I am currently working on a random intercept multilevel model using the European Social Survey round 6 dataset. It is a 2-level model with individuals (level 1) nested within countries (level 2). To simplify things, imagine the following regression:
$Y_{ij}=\beta_{0j}+\beta_{1j}X_{ij}+e_{ij}$
where the dependent variable is trust in the European Parliament on a scale from 0-10, and the level-1 predictor is gender. In the data set, there exists two weights:
- Design weight: The design weights are inclusion probabilities for individuals $i$ in countries $j$. The design weight corrects for slightly different probabilities of selection, thereby making the sample more representative of a ‘true’ sample of individuals from each country.
- Population size weights: The population size weight makes an adjustment to ensure that each country is represented in proportion to its population size. The population size weight is calculated as PWEIGHT= [Population size]/[(Net sample size in data file)*10 000]

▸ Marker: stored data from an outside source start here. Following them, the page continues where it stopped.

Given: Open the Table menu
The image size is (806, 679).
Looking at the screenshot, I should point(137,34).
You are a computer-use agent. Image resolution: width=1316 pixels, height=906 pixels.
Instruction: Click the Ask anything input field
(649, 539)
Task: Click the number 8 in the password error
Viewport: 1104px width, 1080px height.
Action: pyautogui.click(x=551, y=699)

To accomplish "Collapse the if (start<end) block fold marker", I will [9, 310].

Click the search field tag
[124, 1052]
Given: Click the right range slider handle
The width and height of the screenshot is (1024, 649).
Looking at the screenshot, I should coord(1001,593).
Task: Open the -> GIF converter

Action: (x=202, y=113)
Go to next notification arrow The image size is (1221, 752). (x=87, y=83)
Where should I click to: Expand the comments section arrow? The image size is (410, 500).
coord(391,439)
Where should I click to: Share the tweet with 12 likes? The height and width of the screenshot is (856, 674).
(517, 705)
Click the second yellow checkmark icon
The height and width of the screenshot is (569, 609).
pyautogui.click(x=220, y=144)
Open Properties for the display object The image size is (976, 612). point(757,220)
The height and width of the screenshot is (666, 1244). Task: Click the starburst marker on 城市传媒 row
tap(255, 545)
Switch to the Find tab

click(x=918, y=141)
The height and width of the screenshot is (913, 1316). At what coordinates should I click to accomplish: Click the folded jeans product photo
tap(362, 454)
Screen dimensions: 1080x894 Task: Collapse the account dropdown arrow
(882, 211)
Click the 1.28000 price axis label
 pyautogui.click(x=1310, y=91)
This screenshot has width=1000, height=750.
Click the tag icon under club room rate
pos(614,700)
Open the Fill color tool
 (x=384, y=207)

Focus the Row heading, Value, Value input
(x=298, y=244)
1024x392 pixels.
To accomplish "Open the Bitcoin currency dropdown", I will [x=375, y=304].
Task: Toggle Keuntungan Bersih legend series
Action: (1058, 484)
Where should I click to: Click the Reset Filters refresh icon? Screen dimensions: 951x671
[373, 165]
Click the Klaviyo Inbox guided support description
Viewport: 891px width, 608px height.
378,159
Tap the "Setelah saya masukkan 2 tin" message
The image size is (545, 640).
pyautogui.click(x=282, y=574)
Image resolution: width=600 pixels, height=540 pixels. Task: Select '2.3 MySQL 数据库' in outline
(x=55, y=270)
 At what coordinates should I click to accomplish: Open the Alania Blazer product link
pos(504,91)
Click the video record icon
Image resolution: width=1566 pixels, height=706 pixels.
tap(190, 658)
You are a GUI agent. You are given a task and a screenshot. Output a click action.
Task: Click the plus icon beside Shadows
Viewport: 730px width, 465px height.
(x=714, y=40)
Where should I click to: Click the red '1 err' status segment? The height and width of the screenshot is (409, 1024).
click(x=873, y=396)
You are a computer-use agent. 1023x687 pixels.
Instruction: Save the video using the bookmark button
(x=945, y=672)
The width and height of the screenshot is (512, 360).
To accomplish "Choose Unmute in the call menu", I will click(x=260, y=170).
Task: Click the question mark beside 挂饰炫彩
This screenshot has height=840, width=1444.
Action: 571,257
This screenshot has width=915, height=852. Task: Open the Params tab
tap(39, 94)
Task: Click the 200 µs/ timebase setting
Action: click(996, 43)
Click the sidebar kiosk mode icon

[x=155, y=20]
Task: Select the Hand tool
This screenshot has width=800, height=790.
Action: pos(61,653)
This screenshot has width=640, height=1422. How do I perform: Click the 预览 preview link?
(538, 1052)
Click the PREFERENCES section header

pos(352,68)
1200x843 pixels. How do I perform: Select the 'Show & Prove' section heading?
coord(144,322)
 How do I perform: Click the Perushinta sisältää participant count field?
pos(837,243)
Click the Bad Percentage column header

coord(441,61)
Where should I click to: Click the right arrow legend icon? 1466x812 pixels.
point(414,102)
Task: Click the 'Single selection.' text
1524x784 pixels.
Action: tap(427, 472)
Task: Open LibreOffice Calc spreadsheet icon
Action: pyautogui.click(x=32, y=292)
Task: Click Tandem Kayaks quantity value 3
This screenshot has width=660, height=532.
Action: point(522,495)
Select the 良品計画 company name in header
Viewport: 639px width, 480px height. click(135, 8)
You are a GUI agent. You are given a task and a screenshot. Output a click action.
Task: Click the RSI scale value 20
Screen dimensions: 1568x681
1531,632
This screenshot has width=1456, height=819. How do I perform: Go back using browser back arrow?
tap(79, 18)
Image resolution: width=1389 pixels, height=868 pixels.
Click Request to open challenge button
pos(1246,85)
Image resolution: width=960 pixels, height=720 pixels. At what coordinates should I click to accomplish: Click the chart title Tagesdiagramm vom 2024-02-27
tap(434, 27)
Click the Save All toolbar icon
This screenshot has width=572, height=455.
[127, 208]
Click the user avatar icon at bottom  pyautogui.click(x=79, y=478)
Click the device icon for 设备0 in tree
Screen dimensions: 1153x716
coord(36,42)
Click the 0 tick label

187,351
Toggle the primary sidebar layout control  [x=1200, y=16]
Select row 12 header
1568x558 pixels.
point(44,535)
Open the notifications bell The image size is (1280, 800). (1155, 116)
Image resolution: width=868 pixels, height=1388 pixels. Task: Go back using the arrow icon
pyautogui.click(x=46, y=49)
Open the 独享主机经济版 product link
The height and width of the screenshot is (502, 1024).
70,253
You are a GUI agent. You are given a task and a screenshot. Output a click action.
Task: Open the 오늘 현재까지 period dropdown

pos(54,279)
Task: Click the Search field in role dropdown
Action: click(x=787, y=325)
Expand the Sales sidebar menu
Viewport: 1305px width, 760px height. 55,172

My question is: do I need to specify the population size weights when I run the multilevel model? I tend to get different results. Below is the regression with design weights apllied (I am using Stata):
. xtmixed trstep gndr [pw = dweight]|| land:, mle var
Obtaining starting values by EM:
Performing gradient-based optimization:
Iteration 0: log pseudolikelihood = -92442,22
Iteration 1: log pseudolikelihood = -92442,22 (backed up)
Computing standard errors:
Mixed-effects regression Number of obs = 39923
Group variable: land Number of groups = 24
Obs per group: min = 579
avg = 1663,5
max = 2711
Wald chi2(1) = 5,91
Log pseudolikelihood = -92442,22 Prob > chi2 = 0,0151
(Std. Err. adjusted for 24 clusters in land)
------------------------------------------------------------------------------
| Robust
trstep | Coef. Std. Err. z P>|z| [95% Conf. Interval]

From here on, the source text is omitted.